Um zumindest am Point-of-Sale den Aufwand und ein mögliches Risiko einer Retaxierung zu reduzieren, haben sich die Mitglieder des Verbandes der österreichischen Arzneimittelimporteure (VAI) entschlossen, ALLE Parallelimporte, die von einem Preismodell betroffen sind und möglicherweise nicht erstattet werden könnten, mit 1.7.2024 aus dem Programm zu nehmen.
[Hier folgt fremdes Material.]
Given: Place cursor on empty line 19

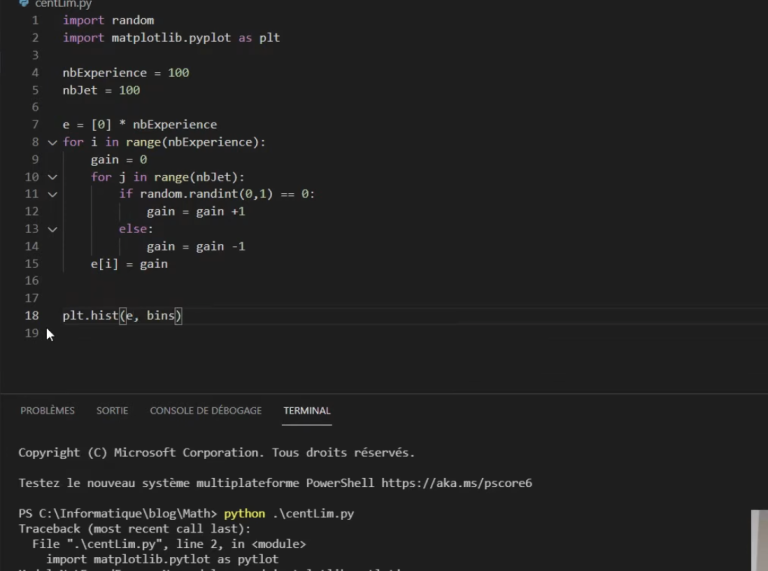Looking at the screenshot, I should pos(200,334).
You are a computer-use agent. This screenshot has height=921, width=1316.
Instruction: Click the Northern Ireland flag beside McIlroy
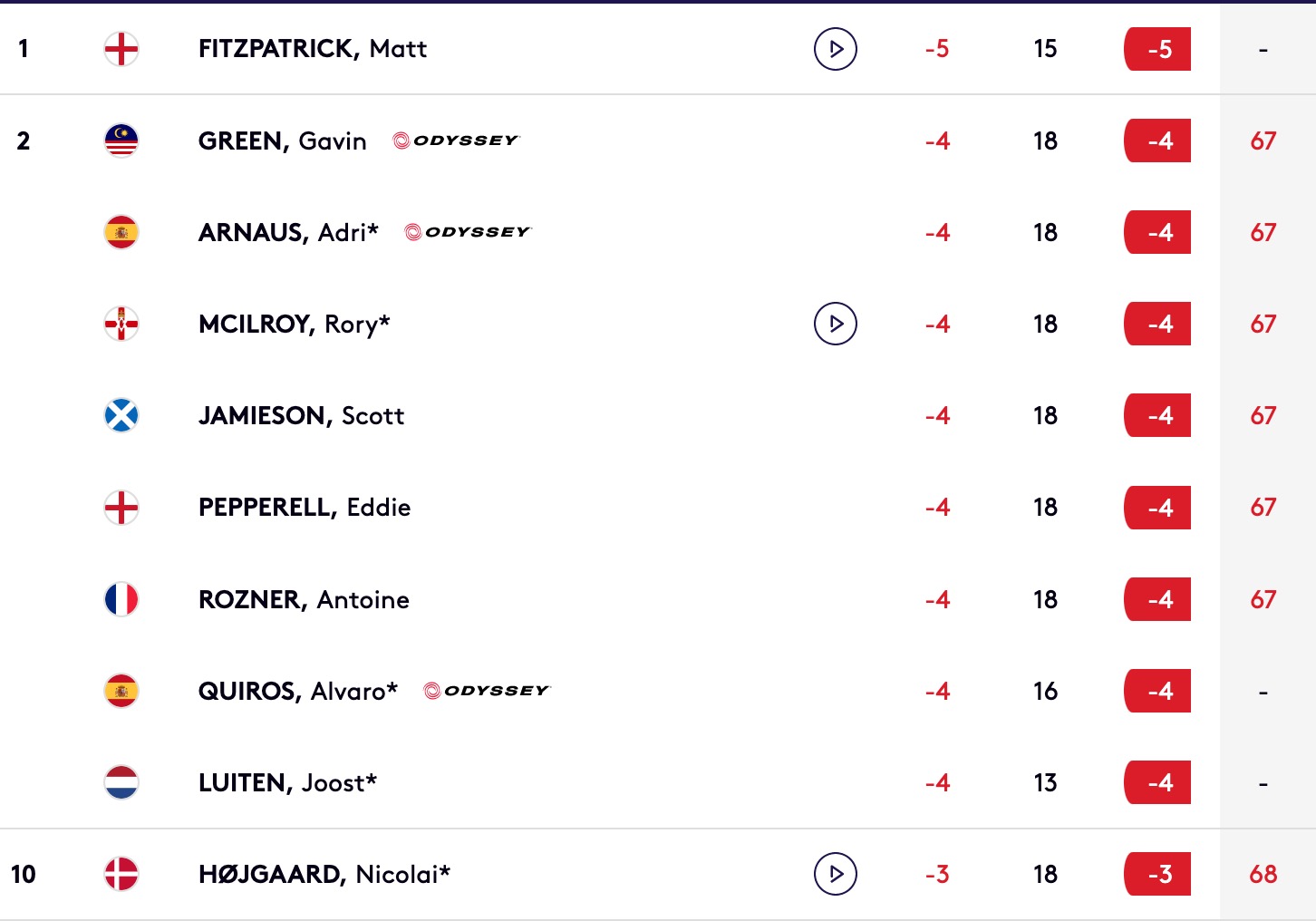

Das bedeutet: Apotheken sind auf der sicheren Seite, wenn ab 1.7. parallelimportierte Arzneimittel beim pharmazeutischen Vollgroßhandel bestellt werden. Die Mitglieder des VAI beliefern den Großhandel nur mit parallelimportierten Arzneimitteln, die auch taxierbar sind. 
Darüber hinaus hat der Dachverband der Parallelhändler VAI ein juristisches Gutachten bei Univ.-Prof. MMag. Dr. Michaela Windisch-Grätz, Institutsvorständin des Universitätsinstitutes für Arbeits- und Sozialrecht der Universität Wien, zu Fragen der Rechtsstellung von Parallelimporteuren im Rahmen des Erstattungssystems der sozialen Krankenversicherungen in Auftrag gegeben, um bei Preismodellprodukten eine transparente und vor allem praktikable Regelung zu erreichen. 

Dieses Rechtsgutachten befasst sich einerseits mit der Frage des anwendbaren Erstattungspreises auf den Parallelimport, andererseits aber auch mit der Auswirkung der neuen Richtlinie. 

Das Gutachten sieht eine klare Unionsrechtswidrigkeit, die auch ein Vertragsverletzungsverfahren zur Folge haben kann. Durch die RPI 2024 werden die der Transparenz geschuldeten Regelungen des ASVG im Zusammenhang mit dem Erstattungskodex umgangen. „Der Dachverband wollte mit Preismodellen den Kassenverkaufspreis drücken. Sie basieren auf privatrechtlichem Handel eines öffentlichen Rechtsträgers und sind aus dem Blickwinkel der Transparenz fraglich bis problematisch. Jedenfalls aber können sie keine Wirkung gegenüber Dritten entfalten, die keine Parteien des Vertrags über ein Preismodell sind“, so der auf Arzneimittelrecht spezialisierte Rechtsanwalt Mag. Jakob Hütthaler-Brandauer.